If you see a California Highway Patrol (CHP) car with a purple ribbon flying from its antenna, you might wonder “Why?” The answer: August is “Purple Ribbon Month” to raise awareness for the “Unattended Child in a Motor Vehicle Act,” also known as “Kaitlyn’s Law.”
As the summer heat continues, the California Highway Patrol (CHP) has a warning for the motoring public: Never leave a child unattended in a vehicle.
The National Highway Traffic Safety Administration says heat stroke, a form of hyperthermia, is the leading cause of non-crash vehicle deaths for children under the age of 14.

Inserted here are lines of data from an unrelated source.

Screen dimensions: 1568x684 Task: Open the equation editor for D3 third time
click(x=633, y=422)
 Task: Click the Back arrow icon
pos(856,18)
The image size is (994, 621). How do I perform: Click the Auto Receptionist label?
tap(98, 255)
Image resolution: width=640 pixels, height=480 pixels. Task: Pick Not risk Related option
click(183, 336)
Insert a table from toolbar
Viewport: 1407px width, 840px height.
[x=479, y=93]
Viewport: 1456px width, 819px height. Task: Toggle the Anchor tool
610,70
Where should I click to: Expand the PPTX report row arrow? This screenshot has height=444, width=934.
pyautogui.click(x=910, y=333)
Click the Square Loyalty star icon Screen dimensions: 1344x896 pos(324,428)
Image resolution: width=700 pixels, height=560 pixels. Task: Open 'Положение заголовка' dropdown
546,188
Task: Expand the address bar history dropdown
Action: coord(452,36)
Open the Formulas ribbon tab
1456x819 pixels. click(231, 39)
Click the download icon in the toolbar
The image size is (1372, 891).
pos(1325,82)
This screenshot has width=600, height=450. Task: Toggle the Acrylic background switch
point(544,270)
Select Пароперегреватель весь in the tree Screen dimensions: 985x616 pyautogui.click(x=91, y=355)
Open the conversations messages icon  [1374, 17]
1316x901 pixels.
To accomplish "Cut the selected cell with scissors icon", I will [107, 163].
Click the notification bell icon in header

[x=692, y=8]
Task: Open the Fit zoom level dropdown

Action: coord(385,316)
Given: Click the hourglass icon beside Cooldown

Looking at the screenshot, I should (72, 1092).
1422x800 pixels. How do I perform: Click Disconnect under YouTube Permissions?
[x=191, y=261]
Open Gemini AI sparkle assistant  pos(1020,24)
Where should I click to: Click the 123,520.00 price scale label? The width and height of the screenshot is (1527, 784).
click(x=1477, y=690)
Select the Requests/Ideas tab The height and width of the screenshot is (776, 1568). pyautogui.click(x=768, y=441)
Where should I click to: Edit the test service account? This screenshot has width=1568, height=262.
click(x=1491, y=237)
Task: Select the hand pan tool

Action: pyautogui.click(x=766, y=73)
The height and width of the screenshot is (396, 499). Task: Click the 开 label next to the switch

In July 2008, 23 month-old Jack Winchester died after being left in his mother’s car. The mother was putting groceries away in their Canyon Country home, assuming her other children were watching the toddler.
“Vehicles heat up quickly, even with a window rolled down a couple of inches,” said CHP Commissioner Joe Farrow. “Even on a seemingly cool summer day, temperatures inside a vehicle can reach deadly levels within minutes.”
This year in the United States, according to the Department of Geosciences at San Francisco State University, 26 fatalities have resulted from more than two dozen incidents involving children left alone in vehicles. One of those deaths occurred in California in April involving a 7-month-old Antioch girl.
“It only takes a few minutes for tragedy to occur,” added Commissioner Farrow. “If you see a child left unattended in a hot vehicle, call 911 immediately.”
California law prohibits anyone from leaving a child six years of age or younger unattended in a motor vehicle without the supervision of someone who is at least 12 years old. A violation of “Kaitlyn’s Law” will result in a fine; but more importantly, it could result in the permanent injury or death of a child.
Kaitlyn’s Law” went into effect in California, January 1, 2002. The law is in memory of Kaitlyn Marie Russell, a 6-month-old baby, who died from hyperthermia after being left unattended in a parked vehicle 10 years ago.
Purple Ribbon Month has been designated by “4 R Kids Sake,” a nationwide non-profit organization, to raise awareness for “Kaitlyn’s Law” while remembering the children who have lost their lives as a result of being unattended in a motor vehicle.